The value of diversity distinguishes itself in the role it plays in schools and business. In both areas, the open exchange of diverse ideas and experiences has manifold benefits. In academics, a diverse student body leads to novel research, artistic inspiration and an unparalleled spirit of competition. In business, the ability to think outside of parameters defined by custom has lucrative benefits.

In both school and business, collaboration with foreign counterparts creates links that are vital to the ongoing success of the United States in the global economy.  The U.S. has educated foreign leaders and hosted some of the most influential business people in the world, as well the men and women who serve as the backbone of countries with which we do business and collaborate on global policy initiatives.

Our society recognizes the value of diversity by supporting programs that encourage the participation of racial minorities. As a society we respect the right to worship in a diverse number of ways. And we pay lip service to the idea that ethnic diversity is an integral part of our identity as a nation. But if we are to truly heed that national identity, then we must pay more than lip service. We must genuinely see the value of the contributions of those who come from around the world to join their families in the U.S., attend our schools, and work for our companies.

What is diversity, after all, but the ability to look beyond what you know, beyond your own experience, and find something that both mirrors and diverges from life as you know it?
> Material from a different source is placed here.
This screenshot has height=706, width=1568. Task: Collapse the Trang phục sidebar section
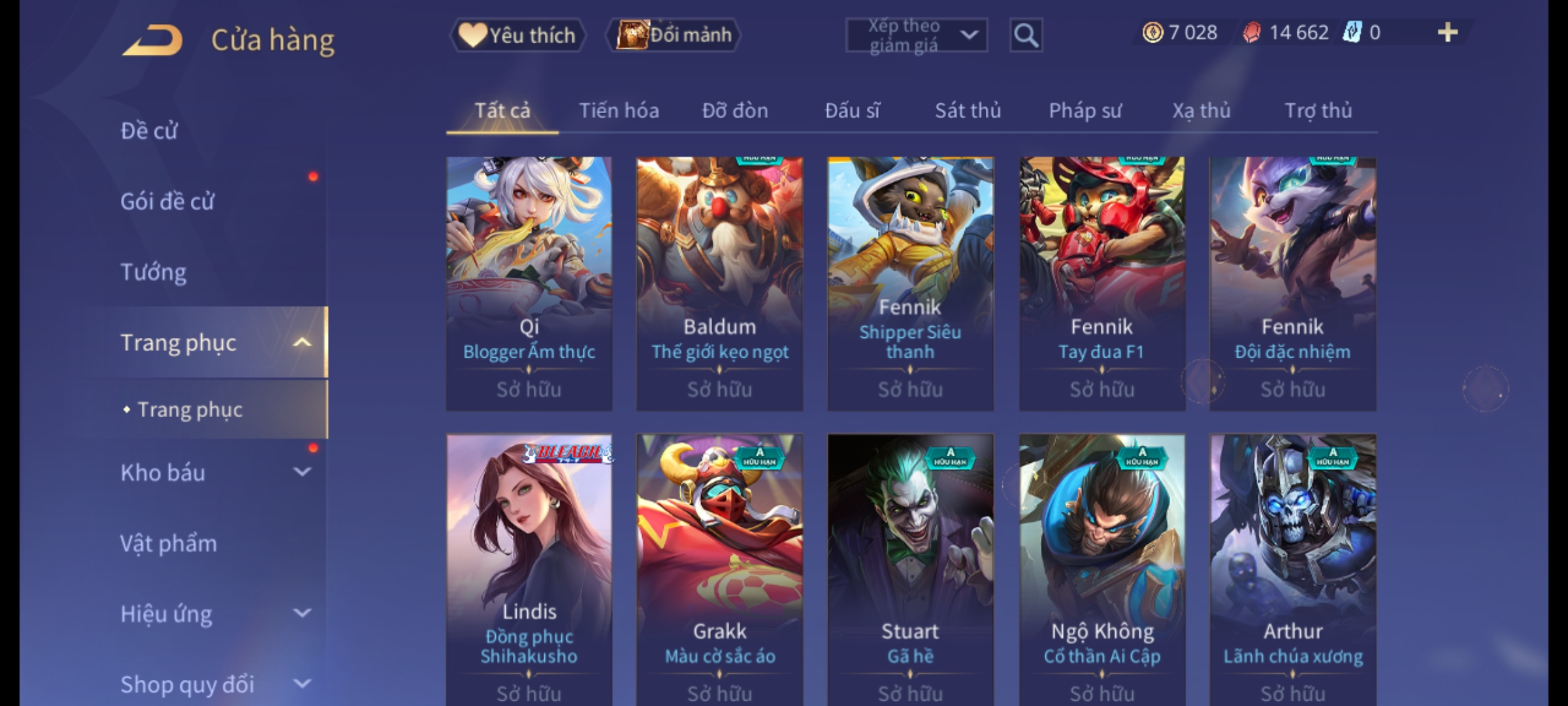[x=302, y=343]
Diversity allows us to evaluate our choices outside the blanket of custom and convention, to find what we have in common with the people around us, and to identify what makes us unique. Diversity is the spark that inspires growth. It is good for communities, it is good for schools, and it is good for business.

The answer to our country’s economic woes does not lie with keeping immigrants out. That path will only take us farther down a steep decline that it will become increasingly difficult to climb out of. We need immigrants to help us generate the revenue to pay for services that we previously had the luxury of taking for granted. We need immigrants to compete with in our schools, so that the students whom we graduate will have the skills they need to successfully compete in the global marketplace. And we need to continue to welcome visitors from around the world, to encourage their interest in our country and our culture, their investments and their perspectives.

We would be foolish to close our doors so tightly against the world that the world stops knocking.